[Task objective] Copy the lines starting at the one containing "Describe the element" and ending at the one containing "center [508, 324].", swapping "screenshot" for "screen image" and leaving everything else as it is. Don't include the pictures.

[Data extract]
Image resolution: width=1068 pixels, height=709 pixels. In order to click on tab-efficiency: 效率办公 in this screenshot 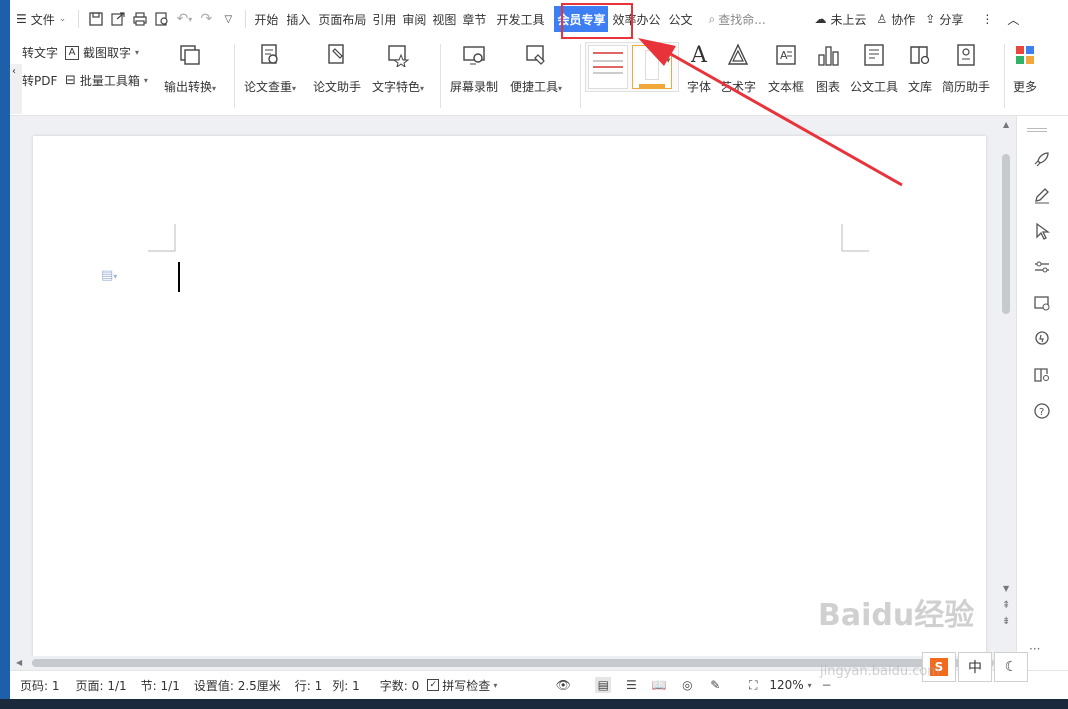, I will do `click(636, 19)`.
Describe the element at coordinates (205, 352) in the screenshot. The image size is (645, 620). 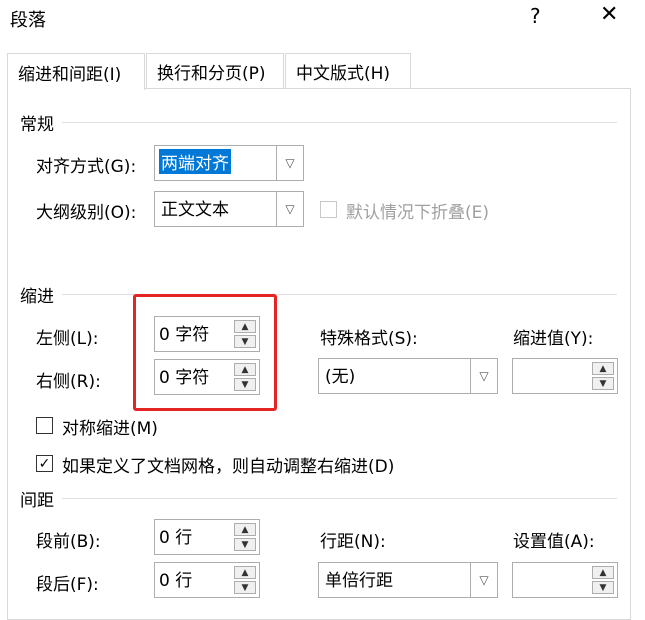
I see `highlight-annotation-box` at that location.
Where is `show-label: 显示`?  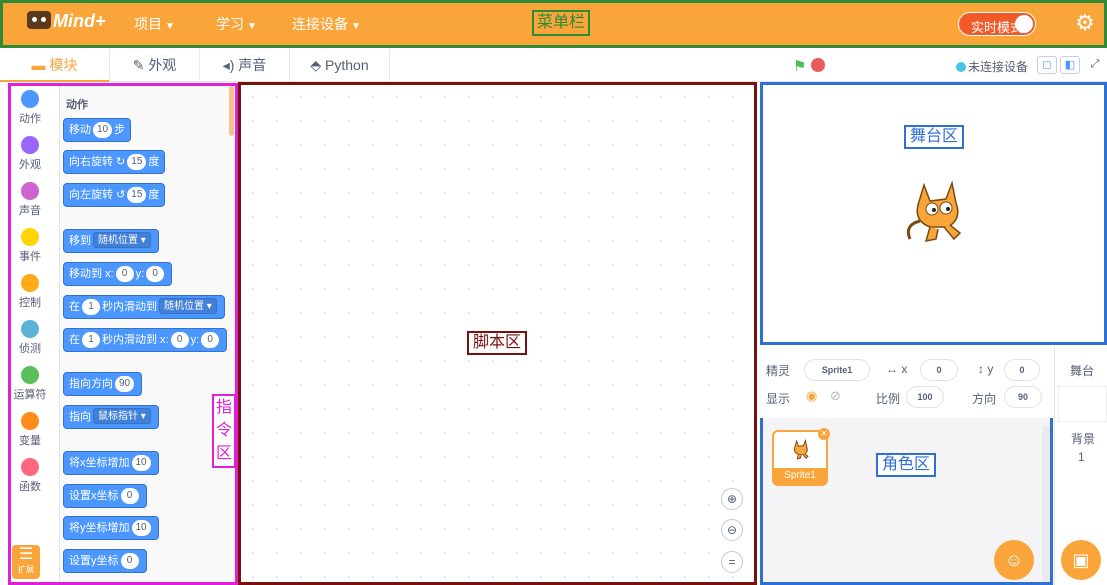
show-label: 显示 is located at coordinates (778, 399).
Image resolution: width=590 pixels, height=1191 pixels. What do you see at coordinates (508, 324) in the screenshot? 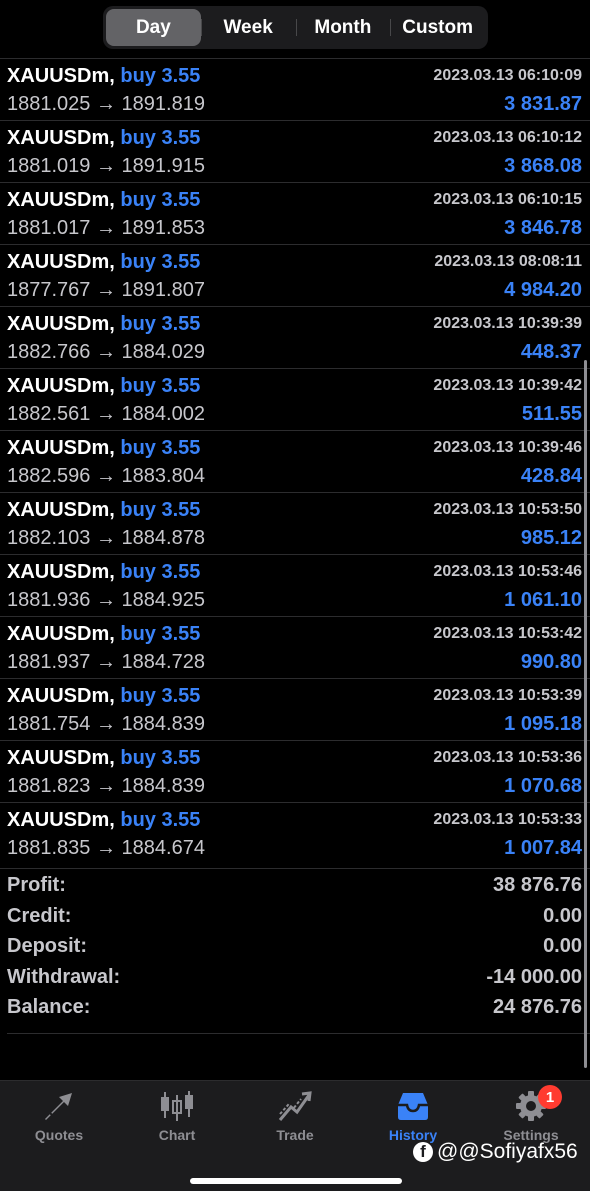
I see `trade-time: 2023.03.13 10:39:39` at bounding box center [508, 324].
---
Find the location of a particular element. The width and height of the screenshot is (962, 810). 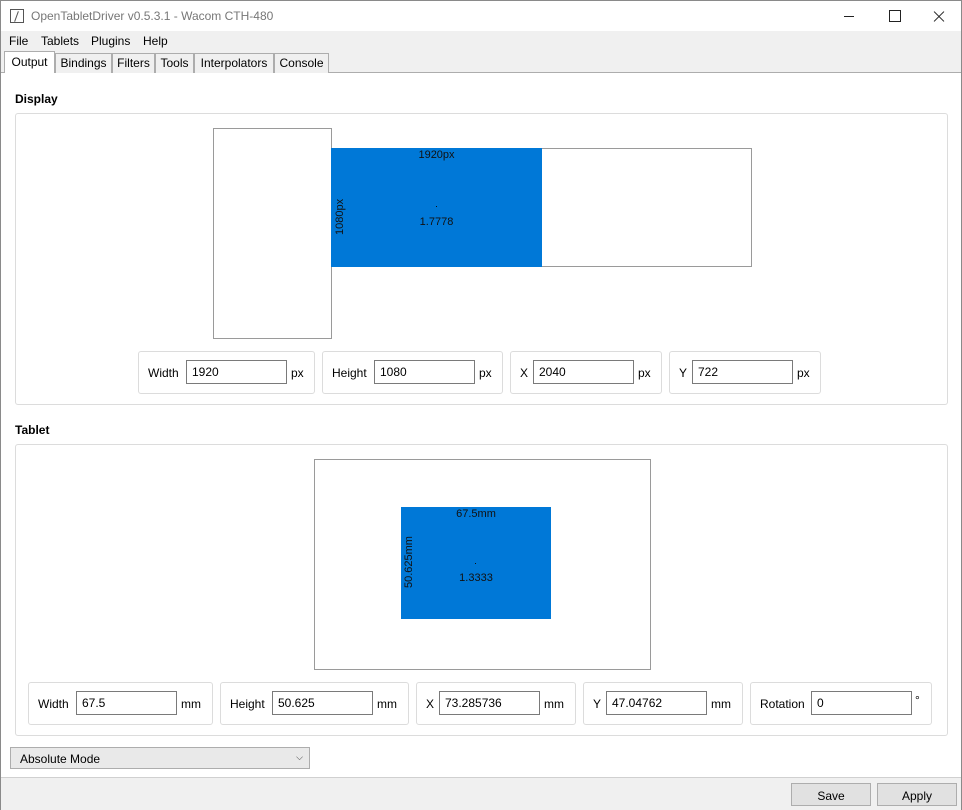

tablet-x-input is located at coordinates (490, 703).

[Reply]
Describe the element at coordinates (205, 352) in the screen image. The image size is (645, 620). 
I see `highlight-annotation-box` at that location.
Where is `show-label: 显示`?  
show-label: 显示 is located at coordinates (778, 399).
Image resolution: width=590 pixels, height=1191 pixels. What do you see at coordinates (508, 324) in the screen image? 
I see `trade-time: 2023.03.13 10:39:39` at bounding box center [508, 324].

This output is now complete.